- Task requirements: Output only the lines from the one holding "[button] (2387, 91)" to the end of the data below, please, copied exactly.

Task data below:

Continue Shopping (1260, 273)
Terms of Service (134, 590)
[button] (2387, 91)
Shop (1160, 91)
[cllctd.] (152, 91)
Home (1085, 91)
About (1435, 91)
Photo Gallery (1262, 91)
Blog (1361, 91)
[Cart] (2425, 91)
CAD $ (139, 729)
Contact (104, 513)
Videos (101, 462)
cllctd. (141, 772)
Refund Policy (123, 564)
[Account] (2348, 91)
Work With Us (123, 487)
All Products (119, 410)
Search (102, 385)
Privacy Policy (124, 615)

End of Task data.

- Written reply:
[button] (2387, 91)
Shop (1160, 91)
[cllctd.] (152, 91)
Home (1085, 91)
About (1435, 91)
Photo Gallery (1262, 91)
Blog (1361, 91)
[Cart] (2425, 91)
CAD $ (139, 729)
Contact (104, 513)
Videos (101, 462)
cllctd. (141, 772)
Refund Policy (123, 564)
[Account] (2348, 91)
Work With Us (123, 487)
All Products (119, 410)
Search (102, 385)
Privacy Policy (124, 615)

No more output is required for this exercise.